▶ [PROBLEM TO SOLVE] Rewrite all of the rows below, changing each "Tequesta Country Club" to "Tequesta Golf Club" and leaving everything else the same.

(Item location data)
########
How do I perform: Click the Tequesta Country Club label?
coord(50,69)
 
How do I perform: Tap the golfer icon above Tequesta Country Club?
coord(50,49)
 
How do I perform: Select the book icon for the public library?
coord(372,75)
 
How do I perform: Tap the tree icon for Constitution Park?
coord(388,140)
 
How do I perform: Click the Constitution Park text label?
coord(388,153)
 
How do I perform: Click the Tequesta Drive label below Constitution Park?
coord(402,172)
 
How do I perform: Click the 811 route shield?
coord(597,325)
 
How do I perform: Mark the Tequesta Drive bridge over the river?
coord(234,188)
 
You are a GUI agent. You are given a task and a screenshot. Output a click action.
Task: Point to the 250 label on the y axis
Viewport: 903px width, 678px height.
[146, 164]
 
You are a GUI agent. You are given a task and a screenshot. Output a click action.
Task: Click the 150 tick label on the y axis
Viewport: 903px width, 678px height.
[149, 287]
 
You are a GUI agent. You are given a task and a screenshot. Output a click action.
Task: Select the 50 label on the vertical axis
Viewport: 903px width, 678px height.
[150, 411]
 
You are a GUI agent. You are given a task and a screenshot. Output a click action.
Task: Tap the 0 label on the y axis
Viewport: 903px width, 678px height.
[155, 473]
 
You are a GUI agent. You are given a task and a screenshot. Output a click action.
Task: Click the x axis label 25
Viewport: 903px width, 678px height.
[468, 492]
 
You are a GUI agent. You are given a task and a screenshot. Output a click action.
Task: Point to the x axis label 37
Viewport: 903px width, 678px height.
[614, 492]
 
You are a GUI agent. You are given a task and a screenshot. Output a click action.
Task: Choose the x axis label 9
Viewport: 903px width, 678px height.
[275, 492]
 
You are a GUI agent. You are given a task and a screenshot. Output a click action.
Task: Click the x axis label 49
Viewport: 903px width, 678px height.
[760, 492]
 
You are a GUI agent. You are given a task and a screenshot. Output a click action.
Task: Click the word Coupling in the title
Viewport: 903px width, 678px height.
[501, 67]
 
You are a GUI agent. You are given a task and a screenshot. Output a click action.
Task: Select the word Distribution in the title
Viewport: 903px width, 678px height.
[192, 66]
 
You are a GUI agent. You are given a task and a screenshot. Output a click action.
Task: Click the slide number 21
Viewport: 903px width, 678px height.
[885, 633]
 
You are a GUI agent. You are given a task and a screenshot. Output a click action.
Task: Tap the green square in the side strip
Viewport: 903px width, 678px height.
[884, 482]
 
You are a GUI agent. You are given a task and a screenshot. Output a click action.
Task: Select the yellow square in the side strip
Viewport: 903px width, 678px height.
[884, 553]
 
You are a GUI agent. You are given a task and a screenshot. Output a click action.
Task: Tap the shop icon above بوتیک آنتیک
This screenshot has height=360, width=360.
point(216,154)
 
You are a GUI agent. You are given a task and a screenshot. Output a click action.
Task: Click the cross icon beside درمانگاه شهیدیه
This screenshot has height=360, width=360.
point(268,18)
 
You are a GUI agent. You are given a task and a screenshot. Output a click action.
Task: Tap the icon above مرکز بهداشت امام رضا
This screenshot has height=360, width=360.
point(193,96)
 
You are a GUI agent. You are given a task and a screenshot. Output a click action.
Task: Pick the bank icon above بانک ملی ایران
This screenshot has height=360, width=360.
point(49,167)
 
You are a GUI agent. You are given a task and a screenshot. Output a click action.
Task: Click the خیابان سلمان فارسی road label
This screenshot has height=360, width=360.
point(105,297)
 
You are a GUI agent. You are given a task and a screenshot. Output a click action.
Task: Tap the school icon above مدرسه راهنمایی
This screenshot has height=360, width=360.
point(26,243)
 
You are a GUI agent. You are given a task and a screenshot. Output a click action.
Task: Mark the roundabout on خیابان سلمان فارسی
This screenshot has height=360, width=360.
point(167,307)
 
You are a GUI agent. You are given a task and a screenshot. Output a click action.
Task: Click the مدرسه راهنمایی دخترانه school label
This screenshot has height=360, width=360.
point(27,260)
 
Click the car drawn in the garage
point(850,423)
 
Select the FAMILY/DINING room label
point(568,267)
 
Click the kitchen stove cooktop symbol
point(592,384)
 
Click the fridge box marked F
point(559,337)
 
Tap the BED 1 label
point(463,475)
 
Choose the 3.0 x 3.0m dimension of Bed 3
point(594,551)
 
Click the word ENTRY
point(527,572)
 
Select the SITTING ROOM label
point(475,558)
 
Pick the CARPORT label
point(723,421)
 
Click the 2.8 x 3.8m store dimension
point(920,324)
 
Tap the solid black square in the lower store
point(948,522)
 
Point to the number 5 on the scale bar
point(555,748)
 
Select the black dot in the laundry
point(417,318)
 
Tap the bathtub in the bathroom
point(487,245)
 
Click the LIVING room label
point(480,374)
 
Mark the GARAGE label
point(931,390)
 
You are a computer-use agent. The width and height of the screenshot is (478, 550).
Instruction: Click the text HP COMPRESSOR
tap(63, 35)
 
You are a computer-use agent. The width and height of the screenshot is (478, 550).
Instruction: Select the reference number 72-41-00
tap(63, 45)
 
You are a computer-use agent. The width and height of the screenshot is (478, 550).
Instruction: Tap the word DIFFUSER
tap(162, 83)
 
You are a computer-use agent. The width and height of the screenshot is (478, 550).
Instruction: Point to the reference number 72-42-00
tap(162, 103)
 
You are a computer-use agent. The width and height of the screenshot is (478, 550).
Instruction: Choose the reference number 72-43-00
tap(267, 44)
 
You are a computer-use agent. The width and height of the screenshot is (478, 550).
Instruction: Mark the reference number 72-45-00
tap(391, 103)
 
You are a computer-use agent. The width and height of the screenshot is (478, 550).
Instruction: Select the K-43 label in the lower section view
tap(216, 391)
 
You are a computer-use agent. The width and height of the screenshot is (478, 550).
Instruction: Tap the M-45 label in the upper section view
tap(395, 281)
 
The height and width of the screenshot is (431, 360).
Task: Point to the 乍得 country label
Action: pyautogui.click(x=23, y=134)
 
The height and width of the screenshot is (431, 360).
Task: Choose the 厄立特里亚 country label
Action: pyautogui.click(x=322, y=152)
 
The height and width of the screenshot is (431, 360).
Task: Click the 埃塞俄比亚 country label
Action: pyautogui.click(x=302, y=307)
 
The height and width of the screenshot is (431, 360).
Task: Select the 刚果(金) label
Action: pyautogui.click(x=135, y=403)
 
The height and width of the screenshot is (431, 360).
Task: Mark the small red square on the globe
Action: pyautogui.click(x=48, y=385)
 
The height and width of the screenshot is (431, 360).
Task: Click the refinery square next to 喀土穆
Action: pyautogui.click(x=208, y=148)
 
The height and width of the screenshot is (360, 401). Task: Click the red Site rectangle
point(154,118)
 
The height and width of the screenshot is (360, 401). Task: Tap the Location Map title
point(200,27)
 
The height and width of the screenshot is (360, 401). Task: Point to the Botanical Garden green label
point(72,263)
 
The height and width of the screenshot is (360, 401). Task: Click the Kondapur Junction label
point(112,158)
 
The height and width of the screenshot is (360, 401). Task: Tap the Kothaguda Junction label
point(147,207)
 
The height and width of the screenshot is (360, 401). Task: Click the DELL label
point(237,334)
########
▶ [THE COMPLETED TASK]
How do I perform: Click the Tequesta Golf Club label?
coord(50,69)
 
How do I perform: Tap the golfer icon above Tequesta Golf Club?
coord(50,49)
 
How do I perform: Select the book icon for the public library?
coord(372,75)
 
How do I perform: Tap the tree icon for Constitution Park?
coord(388,140)
 
How do I perform: Click the Constitution Park text label?
coord(388,153)
 
How do I perform: Click the Tequesta Drive label below Constitution Park?
coord(402,172)
 
How do I perform: Click the 811 route shield?
coord(597,325)
 
How do I perform: Mark the Tequesta Drive bridge over the river?
coord(234,188)
 
You are a GUI agent. You are given a task and a screenshot. Output a click action.
Task: Point to the 250 label on the y axis
Viewport: 903px width, 678px height.
[146, 164]
 
You are a GUI agent. You are given a task and a screenshot. Output a click action.
Task: Click the 150 tick label on the y axis
Viewport: 903px width, 678px height.
[149, 287]
 
You are a GUI agent. You are given a task and a screenshot. Output a click action.
Task: Select the 50 label on the vertical axis
Viewport: 903px width, 678px height.
[150, 411]
 
You are a GUI agent. You are given a task and a screenshot. Output a click action.
Task: Tap the 0 label on the y axis
Viewport: 903px width, 678px height.
[155, 473]
 
You are a GUI agent. You are given a task and a screenshot. Output a click action.
Task: Click the x axis label 25
Viewport: 903px width, 678px height.
[468, 492]
 
You are a GUI agent. You are given a task and a screenshot. Output a click action.
Task: Point to the x axis label 37
Viewport: 903px width, 678px height.
[614, 492]
 
You are a GUI agent. You are given a task and a screenshot. Output a click action.
Task: Choose the x axis label 9
Viewport: 903px width, 678px height.
[275, 492]
 
You are a GUI agent. You are given a task and a screenshot. Output a click action.
Task: Click the x axis label 49
Viewport: 903px width, 678px height.
[760, 492]
 
You are a GUI agent. You are given a task and a screenshot. Output a click action.
Task: Click the word Coupling in the title
Viewport: 903px width, 678px height.
[501, 67]
 
You are a GUI agent. You are given a task and a screenshot. Output a click action.
Task: Select the word Distribution in the title
Viewport: 903px width, 678px height.
[192, 66]
 
You are a GUI agent. You are given a task and a screenshot. Output a click action.
Task: Click the slide number 21
Viewport: 903px width, 678px height.
[885, 633]
 
You are a GUI agent. You are given a task and a screenshot. Output a click action.
Task: Tap the green square in the side strip
Viewport: 903px width, 678px height.
[884, 482]
 
You are a GUI agent. You are given a task and a screenshot. Output a click action.
Task: Select the yellow square in the side strip
Viewport: 903px width, 678px height.
[884, 553]
 
You are a GUI agent. You are given a task and a screenshot. Output a click action.
Task: Tap the shop icon above بوتیک آنتیک
This screenshot has height=360, width=360.
point(216,154)
 
You are a GUI agent. You are given a task and a screenshot. Output a click action.
Task: Click the cross icon beside درمانگاه شهیدیه
This screenshot has height=360, width=360.
point(268,18)
 
You are a GUI agent. You are given a task and a screenshot. Output a click action.
Task: Tap the icon above مرکز بهداشت امام رضا
This screenshot has height=360, width=360.
point(193,96)
 
You are a GUI agent. You are given a task and a screenshot. Output a click action.
Task: Pick the bank icon above بانک ملی ایران
This screenshot has height=360, width=360.
point(49,167)
 
You are a GUI agent. You are given a task and a screenshot. Output a click action.
Task: Click the خیابان سلمان فارسی road label
This screenshot has height=360, width=360.
point(105,297)
 
You are a GUI agent. You are given a task and a screenshot. Output a click action.
Task: Tap the school icon above مدرسه راهنمایی
This screenshot has height=360, width=360.
point(26,243)
 
You are a GUI agent. You are given a task and a screenshot. Output a click action.
Task: Mark the roundabout on خیابان سلمان فارسی
This screenshot has height=360, width=360.
point(167,307)
 
You are a GUI agent. You are given a task and a screenshot. Output a click action.
Task: Click the مدرسه راهنمایی دخترانه school label
This screenshot has height=360, width=360.
point(27,260)
 
Click the car drawn in the garage
point(850,423)
 
Select the FAMILY/DINING room label
point(568,267)
 
Click the kitchen stove cooktop symbol
point(592,384)
 
Click the fridge box marked F
point(559,337)
 
Tap the BED 1 label
point(463,475)
 
Choose the 3.0 x 3.0m dimension of Bed 3
point(594,551)
 
Click the word ENTRY
point(527,572)
 
Select the SITTING ROOM label
point(475,558)
 
Pick the CARPORT label
point(723,421)
 
Click the 2.8 x 3.8m store dimension
point(920,324)
 
Tap the solid black square in the lower store
point(948,522)
 
Point to the number 5 on the scale bar
point(555,748)
 
Select the black dot in the laundry
point(417,318)
 
Tap the bathtub in the bathroom
point(487,245)
 
Click the LIVING room label
point(480,374)
 
Mark the GARAGE label
point(931,390)
 
You are a computer-use agent. The width and height of the screenshot is (478, 550).
Instruction: Click the text HP COMPRESSOR
tap(63, 35)
 
You are a computer-use agent. The width and height of the screenshot is (478, 550).
Instruction: Select the reference number 72-41-00
tap(63, 45)
 
You are a computer-use agent. The width and height of the screenshot is (478, 550).
Instruction: Tap the word DIFFUSER
tap(162, 83)
 
You are a computer-use agent. The width and height of the screenshot is (478, 550).
Instruction: Point to the reference number 72-42-00
tap(162, 103)
 
You are a computer-use agent. The width and height of the screenshot is (478, 550).
Instruction: Choose the reference number 72-43-00
tap(267, 44)
 
You are a computer-use agent. The width and height of the screenshot is (478, 550).
Instruction: Mark the reference number 72-45-00
tap(391, 103)
 
You are a computer-use agent. The width and height of the screenshot is (478, 550).
Instruction: Select the K-43 label in the lower section view
tap(216, 391)
 
You are a computer-use agent. The width and height of the screenshot is (478, 550).
Instruction: Tap the M-45 label in the upper section view
tap(395, 281)
 
The height and width of the screenshot is (431, 360).
Task: Point to the 乍得 country label
Action: pyautogui.click(x=23, y=134)
 
The height and width of the screenshot is (431, 360).
Task: Choose the 厄立特里亚 country label
Action: pyautogui.click(x=322, y=152)
 
The height and width of the screenshot is (431, 360).
Task: Click the 埃塞俄比亚 country label
Action: pyautogui.click(x=302, y=307)
 
The height and width of the screenshot is (431, 360).
Task: Select the 刚果(金) label
Action: pyautogui.click(x=135, y=403)
 
The height and width of the screenshot is (431, 360).
Task: Mark the small red square on the globe
Action: pyautogui.click(x=48, y=385)
 
The height and width of the screenshot is (431, 360).
Task: Click the refinery square next to 喀土穆
Action: pyautogui.click(x=208, y=148)
 
The height and width of the screenshot is (360, 401). Task: Click the red Site rectangle
point(154,118)
 
The height and width of the screenshot is (360, 401). Task: Tap the Location Map title
point(200,27)
 
The height and width of the screenshot is (360, 401). Task: Point to the Botanical Garden green label
point(72,263)
 
The height and width of the screenshot is (360, 401). Task: Click the Kondapur Junction label
point(112,158)
 
The height and width of the screenshot is (360, 401). Task: Tap the Kothaguda Junction label
point(147,207)
 
The height and width of the screenshot is (360, 401). Task: Click the DELL label
point(237,334)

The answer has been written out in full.